Tuesday, August 17, 2010

The Dangers of Edging

This being Treebarkhelmet's first safety post, I want to write about an issue that has been grating on me for some time. And that issues is edging. How often have you been walking down the street, your eyes fixated on the edging? The diversity of edges? Some overgrown, some insanely trenched? How often did you look at certain lawns and think to yourself, "reckless vanity!" I am honestly surprised that my local congressman hasn't taken to heart the obvious danger deep edging poses to children and the elderly.
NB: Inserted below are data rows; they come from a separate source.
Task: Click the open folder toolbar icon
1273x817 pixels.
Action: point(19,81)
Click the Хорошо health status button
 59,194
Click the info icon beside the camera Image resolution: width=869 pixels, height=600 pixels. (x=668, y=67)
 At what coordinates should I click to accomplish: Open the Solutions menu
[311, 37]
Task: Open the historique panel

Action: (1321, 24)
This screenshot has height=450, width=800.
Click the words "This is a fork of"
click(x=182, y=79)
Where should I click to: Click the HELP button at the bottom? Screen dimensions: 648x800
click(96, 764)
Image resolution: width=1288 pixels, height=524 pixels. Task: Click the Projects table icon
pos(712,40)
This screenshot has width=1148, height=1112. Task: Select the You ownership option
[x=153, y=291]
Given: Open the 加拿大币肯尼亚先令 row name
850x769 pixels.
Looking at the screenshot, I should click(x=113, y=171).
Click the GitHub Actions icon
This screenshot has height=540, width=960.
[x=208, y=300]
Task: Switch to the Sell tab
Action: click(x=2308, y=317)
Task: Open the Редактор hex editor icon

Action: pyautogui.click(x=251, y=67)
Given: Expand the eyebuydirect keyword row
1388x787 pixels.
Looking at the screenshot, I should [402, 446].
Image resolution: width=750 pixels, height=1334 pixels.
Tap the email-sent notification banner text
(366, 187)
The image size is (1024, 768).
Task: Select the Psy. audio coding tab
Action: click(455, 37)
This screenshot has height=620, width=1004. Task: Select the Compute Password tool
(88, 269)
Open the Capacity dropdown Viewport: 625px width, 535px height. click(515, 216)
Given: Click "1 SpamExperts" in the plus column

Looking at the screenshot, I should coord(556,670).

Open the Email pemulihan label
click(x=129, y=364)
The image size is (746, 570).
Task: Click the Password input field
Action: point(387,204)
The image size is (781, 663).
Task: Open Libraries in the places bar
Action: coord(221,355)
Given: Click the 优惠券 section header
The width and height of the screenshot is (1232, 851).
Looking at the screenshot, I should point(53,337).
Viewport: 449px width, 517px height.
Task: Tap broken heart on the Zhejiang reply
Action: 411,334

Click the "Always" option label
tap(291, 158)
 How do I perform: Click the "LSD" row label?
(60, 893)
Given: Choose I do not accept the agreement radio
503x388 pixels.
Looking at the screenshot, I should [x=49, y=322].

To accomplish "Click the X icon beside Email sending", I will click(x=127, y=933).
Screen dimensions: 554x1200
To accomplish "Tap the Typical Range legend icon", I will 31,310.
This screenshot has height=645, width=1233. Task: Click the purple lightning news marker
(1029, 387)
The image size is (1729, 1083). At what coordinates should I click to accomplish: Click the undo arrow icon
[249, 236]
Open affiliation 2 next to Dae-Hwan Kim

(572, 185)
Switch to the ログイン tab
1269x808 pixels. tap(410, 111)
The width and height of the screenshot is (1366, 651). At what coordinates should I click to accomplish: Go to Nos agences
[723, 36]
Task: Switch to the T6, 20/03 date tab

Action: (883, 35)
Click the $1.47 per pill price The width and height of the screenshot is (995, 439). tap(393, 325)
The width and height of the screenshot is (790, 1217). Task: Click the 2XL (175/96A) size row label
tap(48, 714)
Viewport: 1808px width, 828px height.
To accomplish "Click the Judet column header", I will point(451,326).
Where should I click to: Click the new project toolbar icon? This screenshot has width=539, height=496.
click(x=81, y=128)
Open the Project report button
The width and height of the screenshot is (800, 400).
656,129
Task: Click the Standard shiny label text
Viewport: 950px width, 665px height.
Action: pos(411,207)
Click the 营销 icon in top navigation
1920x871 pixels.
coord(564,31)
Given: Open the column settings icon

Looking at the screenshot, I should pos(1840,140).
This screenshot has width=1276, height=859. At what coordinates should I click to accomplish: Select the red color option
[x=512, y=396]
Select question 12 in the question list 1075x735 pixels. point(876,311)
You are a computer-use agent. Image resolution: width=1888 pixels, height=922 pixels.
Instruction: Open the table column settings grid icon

Would you leave a bunch of cracks in the sidewalk? No, of course not! You'd let them fill up with grass as nature dictates. As everyone knows, grass is a natural safety mechanism. Just as there is good fungus and bad fungus living inside each of us, so there is bad crab grass (the kind that climbs on walls, also known as ivy) and good crab grass, which plays a significant role in safeguarding the footfalls of the feeble and stupid.

Today, on my daily excursion around the block, I kept a lookout for examples of dangerous edging. My neighbors are generally safety-conscious people and so let their grass grow to a reasonable extent out onto the sidewalk to insure for safe foot traffic by the ignorant (children) and the rundown (the elderly).

An example of well-maintained edging.


There were, however, some glaring examples of reckless edge work.

It's as if the owner of these edges went just about as far as he could without directly spitting in our faces.


What kind of person digs edging like this?



I succeeded in getting a close up before the owner chased me away. Up close, this edging might be as wide and deep as the Grand Canyon! It may not seem like that to you, but that's how it feels for the old person or child that will inevitably fall victim.


I encountered some lawn maintenance people and was careful to harangue them on the necessity of letting the grass assume its natural safety function least they get carried away and dig deep, medieval moat-like trenches that extend inches and inches beneath sidewalk level, creating veritable gauntlets for oblivious pedestrians.


Grass as a natural, and renewable, source of safety.



As a society, it's time we wake up and recognize the danger reckless edging constitutes. And of course the best way to encourage edge safety is to educate children while they are still young, while their brains have the consistency of silly putty, the kind you rub against a newspaper when you want to make a fun little copy. Contrary to popular, big business-driven beliefs which seek to ram different notions of edge morality down our throats, lawn edge safety starts with the children in the classroom.

Another fact about grass is that it creates convenient lanes in the sidewalk. The grass demarks my lane so that I know where to walk and so that I do not intrude onto the lanes of my fellow pedestrians.


Of course, we need to also respect the constitutional Right Of Doing Whatever You Want On Your Property. We as a society should not force the compliance of property owners, rather, we should twist everyone's arm by making adequate signage mandatory so as to cull the attention of unwitting, foot dragging pedestrians who may be at risk of cataclysmic encounters with brazen edging not to mention the evil redicule of ignorant lawnmen themselves chuckling, concealed behind shrubbery.